Rewrite the items below, changing each "dropdown" to "drop-down" and keeping everything else the same.
— Start of Supplied entries —
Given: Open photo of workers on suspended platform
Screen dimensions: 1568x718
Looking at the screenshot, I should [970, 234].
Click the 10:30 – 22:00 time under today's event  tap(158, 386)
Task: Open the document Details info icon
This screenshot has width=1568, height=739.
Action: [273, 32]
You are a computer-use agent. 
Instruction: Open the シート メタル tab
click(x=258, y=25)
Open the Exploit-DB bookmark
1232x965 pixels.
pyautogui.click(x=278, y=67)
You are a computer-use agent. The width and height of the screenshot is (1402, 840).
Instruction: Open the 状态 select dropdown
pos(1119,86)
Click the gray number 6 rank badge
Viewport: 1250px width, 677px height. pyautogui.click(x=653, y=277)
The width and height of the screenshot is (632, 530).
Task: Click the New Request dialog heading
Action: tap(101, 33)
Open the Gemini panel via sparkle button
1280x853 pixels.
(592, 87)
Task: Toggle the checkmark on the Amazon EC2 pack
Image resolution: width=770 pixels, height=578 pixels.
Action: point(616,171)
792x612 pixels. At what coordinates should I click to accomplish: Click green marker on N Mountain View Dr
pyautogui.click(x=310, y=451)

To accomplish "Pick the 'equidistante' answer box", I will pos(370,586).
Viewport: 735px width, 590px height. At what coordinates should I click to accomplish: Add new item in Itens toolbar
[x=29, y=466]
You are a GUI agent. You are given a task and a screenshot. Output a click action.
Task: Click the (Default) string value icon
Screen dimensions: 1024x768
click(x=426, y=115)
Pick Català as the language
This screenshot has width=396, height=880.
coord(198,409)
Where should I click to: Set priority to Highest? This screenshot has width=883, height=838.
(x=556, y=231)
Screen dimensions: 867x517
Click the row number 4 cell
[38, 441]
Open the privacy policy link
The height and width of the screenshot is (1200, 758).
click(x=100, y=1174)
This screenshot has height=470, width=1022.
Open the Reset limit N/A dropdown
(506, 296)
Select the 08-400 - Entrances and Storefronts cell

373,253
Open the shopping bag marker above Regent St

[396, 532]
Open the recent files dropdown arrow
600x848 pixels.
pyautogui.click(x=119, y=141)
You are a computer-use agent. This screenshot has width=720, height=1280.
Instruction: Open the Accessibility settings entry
— End of Supplied entries —
The output ::
Given: Open photo of workers on suspended platform
Screen dimensions: 1568x718
Looking at the screenshot, I should [970, 234].
Click the 10:30 – 22:00 time under today's event  tap(158, 386)
Task: Open the document Details info icon
This screenshot has width=1568, height=739.
Action: [273, 32]
You are a computer-use agent. 
Instruction: Open the シート メタル tab
click(x=258, y=25)
Open the Exploit-DB bookmark
1232x965 pixels.
pyautogui.click(x=278, y=67)
You are a computer-use agent. The width and height of the screenshot is (1402, 840).
Instruction: Open the 状态 select drop-down
pos(1119,86)
Click the gray number 6 rank badge
Viewport: 1250px width, 677px height. pyautogui.click(x=653, y=277)
The width and height of the screenshot is (632, 530).
Task: Click the New Request dialog heading
Action: tap(101, 33)
Open the Gemini panel via sparkle button
1280x853 pixels.
(592, 87)
Task: Toggle the checkmark on the Amazon EC2 pack
Image resolution: width=770 pixels, height=578 pixels.
Action: point(616,171)
792x612 pixels. At what coordinates should I click to accomplish: Click green marker on N Mountain View Dr
pyautogui.click(x=310, y=451)

To accomplish "Pick the 'equidistante' answer box", I will pos(370,586).
Viewport: 735px width, 590px height. At what coordinates should I click to accomplish: Add new item in Itens toolbar
[x=29, y=466]
You are a GUI agent. You are given a task and a screenshot. Output a click action.
Task: Click the (Default) string value icon
Screen dimensions: 1024x768
click(x=426, y=115)
Pick Català as the language
This screenshot has width=396, height=880.
coord(198,409)
Where should I click to: Set priority to Highest? This screenshot has width=883, height=838.
(x=556, y=231)
Screen dimensions: 867x517
Click the row number 4 cell
[38, 441]
Open the privacy policy link
The height and width of the screenshot is (1200, 758).
click(x=100, y=1174)
This screenshot has height=470, width=1022.
Open the Reset limit N/A drop-down
(506, 296)
Select the 08-400 - Entrances and Storefronts cell

373,253
Open the shopping bag marker above Regent St

[396, 532]
Open the recent files drop-down arrow
600x848 pixels.
pyautogui.click(x=119, y=141)
You are a computer-use agent. This screenshot has width=720, height=1280.
Instruction: Open the Accessibility settings entry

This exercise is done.